Por que escolheu passar 10 anos de sua vida com São Luís?

Jacques Le Goff – Em primeiro lugar, tinha vontade de escrever uma biografia. Depois, escolhi um personagem que desse a possibilidade de, realmente, ir além de sua imagem mítica ou das suposições históricas. São Luís é um personagem fascinante: falar sobre ele é evocar todos os povos cristãos da época.

Luiz IX foi ao mesmo tempo rei e santo. É possível conciliar a esse ponto política e religião?

Le Goff – Houve outros reis santos antes dele: na Alta Idade Média, na época da instalação dos reinos bárbaros, como o rei da Burgúndia, Sigismundo. Depois, por volta do ano 1000, durante a conversão de povos inteiros ao Cristianismo, como o húngaro Etienne (Santo Estevão) ou o norueguês Olavo. Mas São Luiz é um rei santo de um novo tipo, pois é sua conduta pessoal, em primeiro lugar, que o faz ser santo. Aliás, ele será o último desse gênero.

O historiador William Jordan descreveu-o atormentado entre seu dever real e sua devoção...

Le Goff – Eu enfatizaria mais a coerência entre sua aspiração à santidade e sua conduta na política, o que não oculta de maneira alguma dificuldades e contradições [SIC!]. Um exemplo: São Luiz, à mesa, tem um estatuto especial e um cerimonial a respeitar, mas, muito ligado à tradição monástica, ele pratica a abstinência muito jovem, não bebe vinho puro, convida pobres, etc. Isso é verdade também para seu comportamento político.
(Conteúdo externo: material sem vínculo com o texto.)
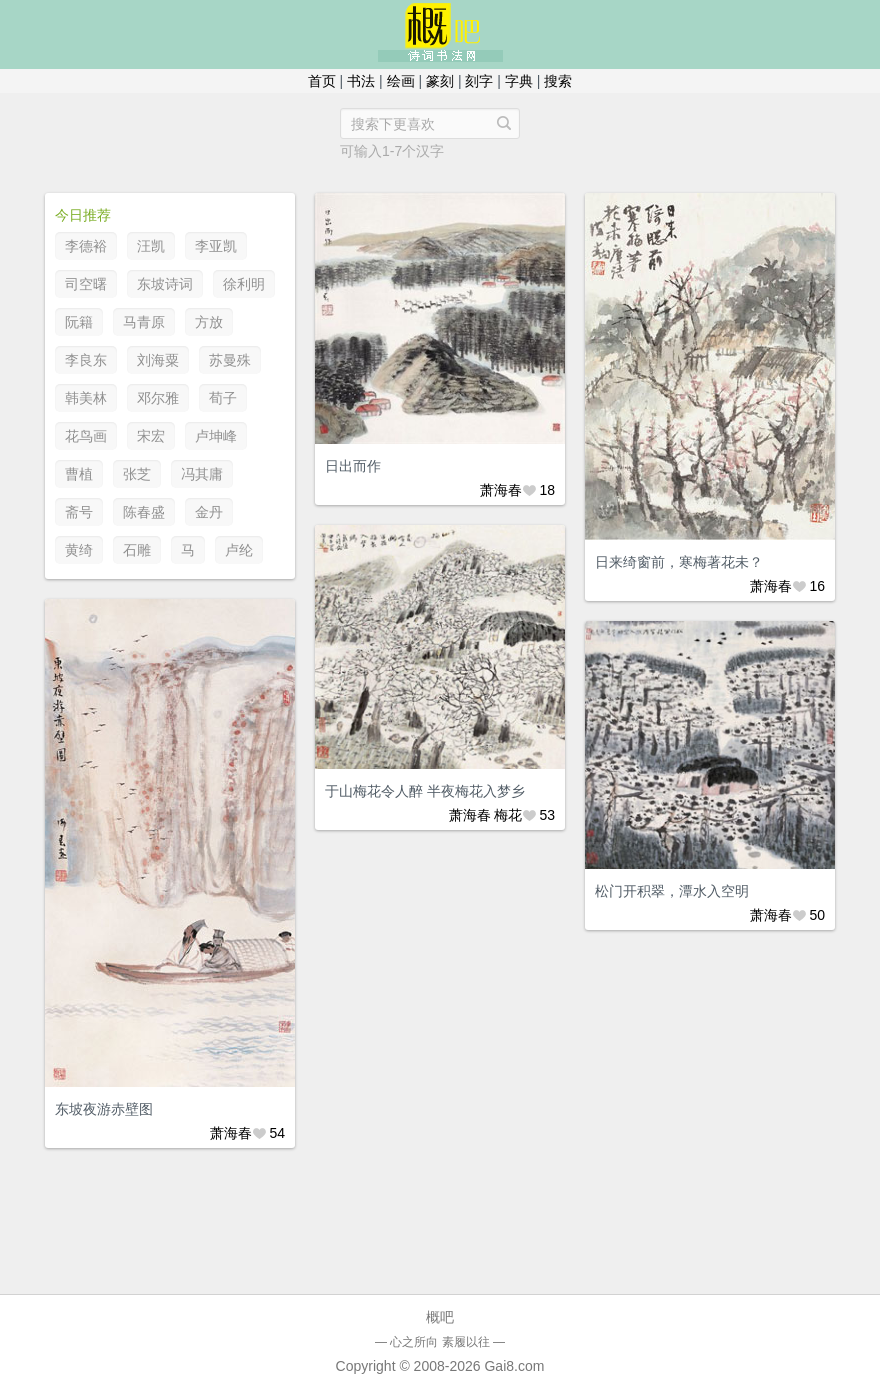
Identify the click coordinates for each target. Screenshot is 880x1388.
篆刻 (440, 81)
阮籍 (79, 322)
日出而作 (353, 466)
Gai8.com (514, 1366)
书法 (361, 81)
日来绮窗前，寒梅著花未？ (679, 562)
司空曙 (86, 284)
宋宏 (151, 436)
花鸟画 (86, 436)
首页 (322, 81)
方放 (209, 322)
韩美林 (86, 398)
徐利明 (244, 284)
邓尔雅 (158, 398)
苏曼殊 (230, 360)
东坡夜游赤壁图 (104, 1109)
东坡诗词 (165, 284)
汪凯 (151, 246)
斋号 (79, 512)
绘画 (401, 81)
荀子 (223, 398)
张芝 (137, 474)
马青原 (144, 322)
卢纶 (239, 550)
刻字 (479, 81)
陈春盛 (144, 512)
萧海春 (501, 490)
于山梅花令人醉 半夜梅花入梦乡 (425, 791)
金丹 (209, 512)
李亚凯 (216, 246)
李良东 (86, 360)
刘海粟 (158, 360)
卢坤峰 (216, 436)
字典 (519, 81)
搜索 (558, 81)
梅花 (508, 815)
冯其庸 (202, 474)
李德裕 (86, 246)
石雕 (137, 550)
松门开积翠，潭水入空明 (672, 891)
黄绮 (79, 550)
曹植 (79, 474)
Evoquemos, inicialmente, o rei Luiz IX. Como situá-lo?

Le Goff – Na metade do caminho entre o reino de seu avô Felipe Augusto e o de seu neto Felipe, o Belo, São Luiz representa a passagem da monarquia feudal à monarquia moderna: esta não se baseia mais nas relações do rei com seus vassalos, mas naquelas do rei enquanto chefe de Estado (diga-se, então, do reinado ou da coroa) com seus “súditos”. Essa construção do Estado moderno se faz de acordo com formas transitórias, progressivamente, evitando qualquer traumatismo institucional...
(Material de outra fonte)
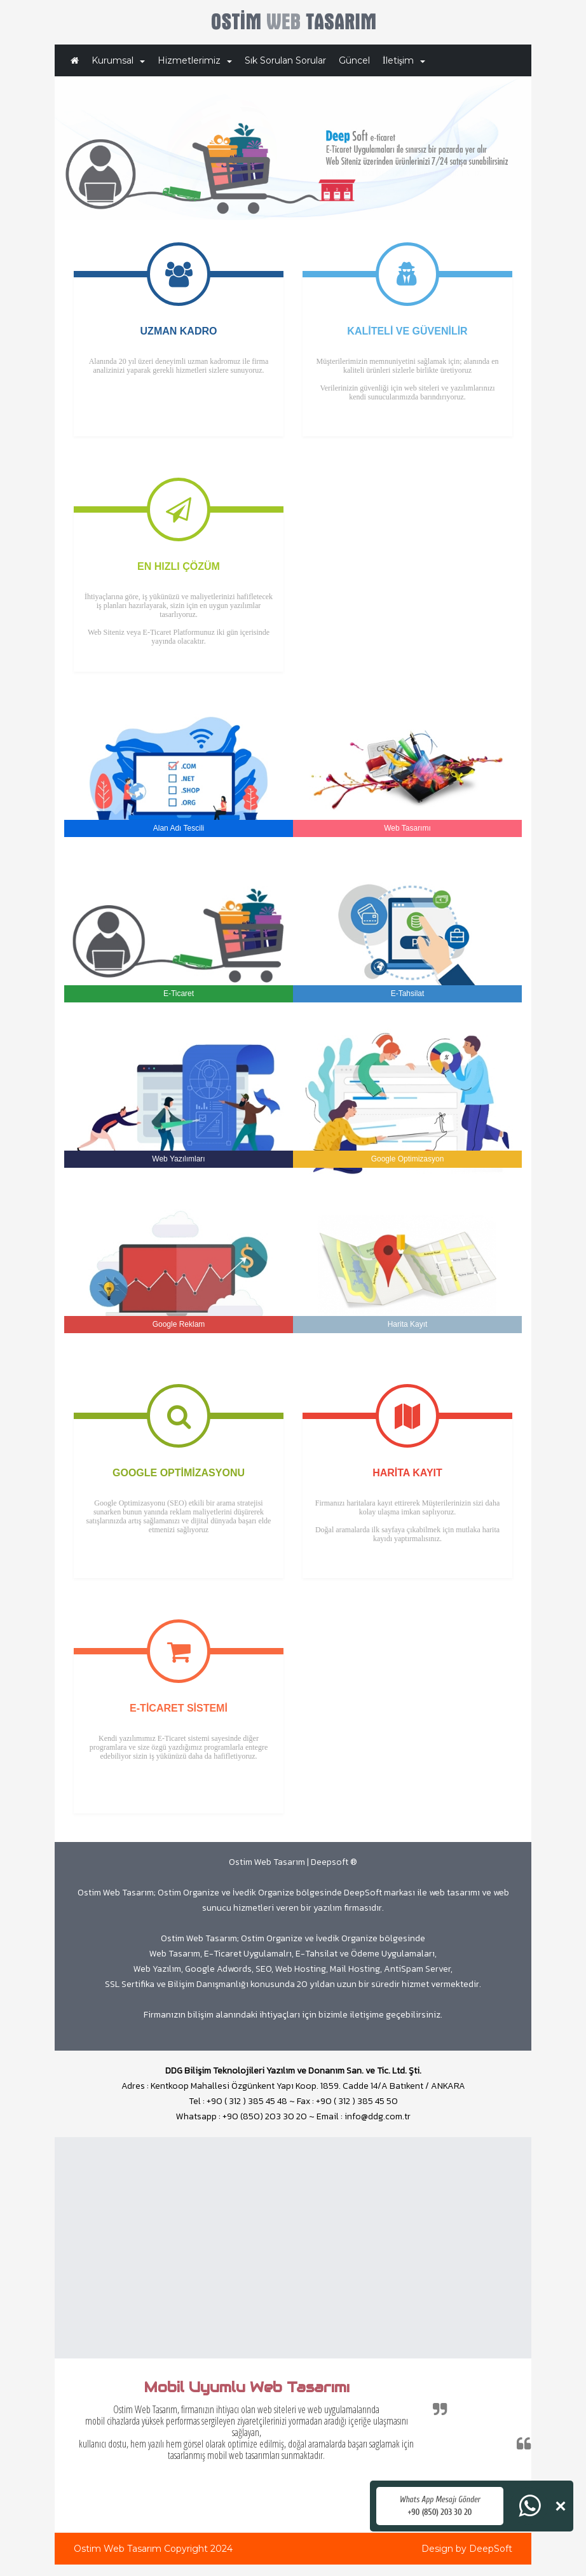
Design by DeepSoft (466, 2548)
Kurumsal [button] (118, 60)
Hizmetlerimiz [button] (195, 60)
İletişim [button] (404, 60)
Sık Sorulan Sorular (285, 60)
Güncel (354, 60)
Luis IX moderniza o Estado?

Le Goff – Ele consolida a monarquia: duplica principalmente os bailios e os senescais – os magistrados, na época -, “investigadores” designados para apurar os abusos da administração real, para fazer reinar a justiça e a paz. São Luiz quer tornar o rei o responsável pela Justiça. Os súditos do Rei (salvo nos assuntos religiosos, aliás, estritamente controlados) podem com isso apelar, a partir de então, para a justiça do rei. Aí está o fundamento dos futuros tribunais de apelação. A partir de 1254, essa seção da corte que administra a Justiça em seu nome vai ser denominada Parlamento...

Como um rei pode chegar à santidade, se começa lutando contra os cátaros, executando os preceitos da Inquisição e reprimindo os judeus?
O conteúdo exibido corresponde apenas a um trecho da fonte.